Monday, March 27, 2006
Show Your Bones
Yeah Yeah Yeahs
** of *****

Sugar Ray. The band. Whoa, ok. Admittedly, that sure is a weird way to start a review. But stay with me here. Do you remember when Sugar Ray first started out? Yeah, they were basically a goofy hard rock/alt-rock band, unrecognizable from the rest. But then, in 1997, they put out that damned "Fly" song and their lives instantly changed. From there on out they released only radio-friendly pop. Why? Well, arguably, they discovered what worked for them. They found what made them stars. I mean, they obviously enjoyed what they were doing so it wasn't like they were whoring themselves out just to make a buck, but I'll bet the change in their style was somewhat influenced by their new found pop stardom.
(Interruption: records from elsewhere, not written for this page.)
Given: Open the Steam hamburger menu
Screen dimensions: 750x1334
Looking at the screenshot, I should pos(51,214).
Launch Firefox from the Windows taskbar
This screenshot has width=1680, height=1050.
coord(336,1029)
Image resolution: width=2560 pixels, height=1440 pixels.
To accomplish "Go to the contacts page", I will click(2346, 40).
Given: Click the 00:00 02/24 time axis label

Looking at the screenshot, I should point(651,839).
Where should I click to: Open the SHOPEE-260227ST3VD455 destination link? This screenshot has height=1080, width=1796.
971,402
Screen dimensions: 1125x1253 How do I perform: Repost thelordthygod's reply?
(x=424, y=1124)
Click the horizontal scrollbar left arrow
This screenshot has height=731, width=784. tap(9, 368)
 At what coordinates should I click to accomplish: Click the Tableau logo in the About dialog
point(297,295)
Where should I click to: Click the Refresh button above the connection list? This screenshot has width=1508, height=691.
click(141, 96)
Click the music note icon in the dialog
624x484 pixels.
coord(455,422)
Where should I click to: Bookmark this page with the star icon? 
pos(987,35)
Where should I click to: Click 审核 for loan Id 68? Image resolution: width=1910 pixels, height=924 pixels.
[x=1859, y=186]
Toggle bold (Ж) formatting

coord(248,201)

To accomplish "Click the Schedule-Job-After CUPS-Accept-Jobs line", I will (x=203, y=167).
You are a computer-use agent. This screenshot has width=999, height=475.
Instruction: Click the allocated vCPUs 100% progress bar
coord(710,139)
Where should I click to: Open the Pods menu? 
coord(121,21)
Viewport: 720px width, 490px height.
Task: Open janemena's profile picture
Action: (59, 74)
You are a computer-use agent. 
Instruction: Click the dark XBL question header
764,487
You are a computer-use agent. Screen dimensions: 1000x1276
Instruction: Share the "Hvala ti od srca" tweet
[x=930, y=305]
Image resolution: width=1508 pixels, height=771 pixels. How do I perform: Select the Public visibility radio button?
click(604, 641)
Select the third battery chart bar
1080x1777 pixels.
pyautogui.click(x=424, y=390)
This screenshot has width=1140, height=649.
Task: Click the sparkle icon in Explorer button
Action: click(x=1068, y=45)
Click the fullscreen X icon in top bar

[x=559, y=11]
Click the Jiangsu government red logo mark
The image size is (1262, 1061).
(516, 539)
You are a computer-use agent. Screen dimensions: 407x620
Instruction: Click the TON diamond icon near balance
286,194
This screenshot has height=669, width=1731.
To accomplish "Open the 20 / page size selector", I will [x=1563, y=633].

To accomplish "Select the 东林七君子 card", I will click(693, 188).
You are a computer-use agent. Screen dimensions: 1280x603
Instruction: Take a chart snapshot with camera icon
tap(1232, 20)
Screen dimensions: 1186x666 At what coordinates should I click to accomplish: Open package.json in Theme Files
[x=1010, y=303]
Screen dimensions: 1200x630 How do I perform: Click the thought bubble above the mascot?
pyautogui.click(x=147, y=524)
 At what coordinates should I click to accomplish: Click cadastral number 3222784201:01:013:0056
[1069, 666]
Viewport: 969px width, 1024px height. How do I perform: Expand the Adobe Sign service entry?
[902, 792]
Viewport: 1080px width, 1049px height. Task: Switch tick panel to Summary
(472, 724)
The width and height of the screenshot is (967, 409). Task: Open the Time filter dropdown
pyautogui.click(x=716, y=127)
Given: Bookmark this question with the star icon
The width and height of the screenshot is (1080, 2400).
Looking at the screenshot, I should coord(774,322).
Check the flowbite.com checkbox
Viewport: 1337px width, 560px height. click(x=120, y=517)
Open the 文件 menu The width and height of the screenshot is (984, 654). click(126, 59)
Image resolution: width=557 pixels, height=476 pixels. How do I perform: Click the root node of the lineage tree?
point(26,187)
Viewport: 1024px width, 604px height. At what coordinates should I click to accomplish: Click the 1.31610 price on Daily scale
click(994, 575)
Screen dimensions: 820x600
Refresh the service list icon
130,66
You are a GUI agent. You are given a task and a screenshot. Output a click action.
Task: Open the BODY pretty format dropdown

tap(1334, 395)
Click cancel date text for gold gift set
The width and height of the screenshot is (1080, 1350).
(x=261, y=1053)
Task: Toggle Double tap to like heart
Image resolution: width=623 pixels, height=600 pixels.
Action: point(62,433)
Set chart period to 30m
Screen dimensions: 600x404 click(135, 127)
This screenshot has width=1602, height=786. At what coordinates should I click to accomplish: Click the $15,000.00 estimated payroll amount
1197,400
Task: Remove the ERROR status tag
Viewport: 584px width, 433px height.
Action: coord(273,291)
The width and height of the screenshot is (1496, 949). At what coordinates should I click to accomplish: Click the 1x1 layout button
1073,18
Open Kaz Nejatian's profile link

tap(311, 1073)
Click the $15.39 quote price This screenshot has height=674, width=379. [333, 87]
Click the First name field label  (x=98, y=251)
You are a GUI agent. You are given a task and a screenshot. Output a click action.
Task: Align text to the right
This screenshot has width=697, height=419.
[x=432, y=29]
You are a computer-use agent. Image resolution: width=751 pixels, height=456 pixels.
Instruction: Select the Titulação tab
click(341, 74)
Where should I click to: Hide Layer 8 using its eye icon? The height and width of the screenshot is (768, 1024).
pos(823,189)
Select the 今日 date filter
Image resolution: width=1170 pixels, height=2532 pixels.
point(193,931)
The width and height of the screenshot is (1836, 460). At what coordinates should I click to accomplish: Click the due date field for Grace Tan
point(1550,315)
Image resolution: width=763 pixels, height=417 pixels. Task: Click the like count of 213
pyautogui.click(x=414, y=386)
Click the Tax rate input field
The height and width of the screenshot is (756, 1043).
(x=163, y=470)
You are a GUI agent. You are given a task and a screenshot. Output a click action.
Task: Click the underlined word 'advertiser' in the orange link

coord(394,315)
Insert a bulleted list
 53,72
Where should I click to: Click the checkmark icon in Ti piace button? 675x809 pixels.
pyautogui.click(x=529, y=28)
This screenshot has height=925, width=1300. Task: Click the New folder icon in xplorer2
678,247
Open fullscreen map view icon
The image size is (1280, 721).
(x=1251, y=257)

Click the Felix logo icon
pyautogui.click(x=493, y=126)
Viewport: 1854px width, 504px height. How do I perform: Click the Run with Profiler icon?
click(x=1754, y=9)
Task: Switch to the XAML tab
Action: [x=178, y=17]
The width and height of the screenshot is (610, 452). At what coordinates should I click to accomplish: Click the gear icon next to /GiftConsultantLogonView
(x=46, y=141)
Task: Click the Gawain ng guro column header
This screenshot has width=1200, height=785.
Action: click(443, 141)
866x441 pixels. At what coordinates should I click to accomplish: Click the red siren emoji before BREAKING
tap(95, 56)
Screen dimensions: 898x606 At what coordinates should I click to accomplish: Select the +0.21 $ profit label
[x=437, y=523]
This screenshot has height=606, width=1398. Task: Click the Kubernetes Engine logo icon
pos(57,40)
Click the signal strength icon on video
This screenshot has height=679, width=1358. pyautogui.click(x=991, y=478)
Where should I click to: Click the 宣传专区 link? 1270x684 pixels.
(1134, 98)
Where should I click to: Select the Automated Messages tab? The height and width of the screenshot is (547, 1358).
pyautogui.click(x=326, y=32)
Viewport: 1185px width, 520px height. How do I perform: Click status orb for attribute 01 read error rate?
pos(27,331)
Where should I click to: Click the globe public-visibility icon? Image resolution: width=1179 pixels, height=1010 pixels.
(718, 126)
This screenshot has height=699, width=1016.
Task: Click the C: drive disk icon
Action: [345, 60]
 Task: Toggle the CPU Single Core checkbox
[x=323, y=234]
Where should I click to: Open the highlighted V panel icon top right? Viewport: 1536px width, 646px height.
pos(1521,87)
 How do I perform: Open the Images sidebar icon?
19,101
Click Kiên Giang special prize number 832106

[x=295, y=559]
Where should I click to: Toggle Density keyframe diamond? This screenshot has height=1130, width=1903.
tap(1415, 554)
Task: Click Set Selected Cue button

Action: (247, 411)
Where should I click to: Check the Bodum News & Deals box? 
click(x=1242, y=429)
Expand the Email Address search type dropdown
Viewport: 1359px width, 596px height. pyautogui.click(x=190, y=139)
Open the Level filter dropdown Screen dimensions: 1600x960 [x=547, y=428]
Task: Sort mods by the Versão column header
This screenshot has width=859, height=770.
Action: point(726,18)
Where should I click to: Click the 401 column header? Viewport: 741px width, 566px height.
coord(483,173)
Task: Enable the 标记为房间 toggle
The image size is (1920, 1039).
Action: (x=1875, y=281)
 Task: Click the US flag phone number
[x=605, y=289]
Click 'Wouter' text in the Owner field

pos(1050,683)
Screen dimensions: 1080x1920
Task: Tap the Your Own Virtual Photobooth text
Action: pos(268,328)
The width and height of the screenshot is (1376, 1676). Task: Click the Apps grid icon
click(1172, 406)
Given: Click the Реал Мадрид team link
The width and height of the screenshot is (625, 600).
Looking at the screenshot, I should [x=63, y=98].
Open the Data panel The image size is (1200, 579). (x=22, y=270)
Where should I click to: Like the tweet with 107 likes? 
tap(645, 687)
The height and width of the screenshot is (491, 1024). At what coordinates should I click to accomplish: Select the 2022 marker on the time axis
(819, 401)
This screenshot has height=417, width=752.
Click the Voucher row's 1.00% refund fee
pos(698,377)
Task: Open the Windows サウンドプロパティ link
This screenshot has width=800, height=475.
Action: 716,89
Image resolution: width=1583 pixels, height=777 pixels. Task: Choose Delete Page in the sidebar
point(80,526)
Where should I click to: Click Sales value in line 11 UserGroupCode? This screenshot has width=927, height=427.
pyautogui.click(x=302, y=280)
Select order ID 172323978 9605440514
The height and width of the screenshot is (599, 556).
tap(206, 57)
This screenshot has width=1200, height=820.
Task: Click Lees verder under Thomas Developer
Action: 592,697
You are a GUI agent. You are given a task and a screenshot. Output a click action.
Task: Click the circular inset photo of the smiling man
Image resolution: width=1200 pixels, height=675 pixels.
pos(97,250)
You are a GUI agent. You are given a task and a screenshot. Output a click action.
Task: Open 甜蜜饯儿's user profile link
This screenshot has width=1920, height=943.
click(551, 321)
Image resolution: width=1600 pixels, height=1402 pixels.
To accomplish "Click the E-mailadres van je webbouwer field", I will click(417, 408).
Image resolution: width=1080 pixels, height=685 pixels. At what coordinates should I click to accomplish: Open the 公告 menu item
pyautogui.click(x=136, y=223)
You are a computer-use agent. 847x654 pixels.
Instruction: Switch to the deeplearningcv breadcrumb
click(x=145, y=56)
Now that we've gotten that out of the way, let us consider the Yeah Yeah Yeahs. Their first couple of EPs were your basic noise rock efforts and being fronted by the wacky Karen O almost gave them a riot grrl edge, minus the political bend of course. Then they signed to a major and released Fever To Tell and, at first, it didn't exactly blow up. MTV was playing "Date With The Night" a bit and the next single "Pin" even less. But it was with the magnificent "Maps" that the YYYs became household names, and rightfully so. It's still a good song that perfectly captures the desperateness of being separated with someone you love. But, could it be that the YYYs are now gonna follow Sugar Ray's lead? Furthermore, did I just seriously ask that?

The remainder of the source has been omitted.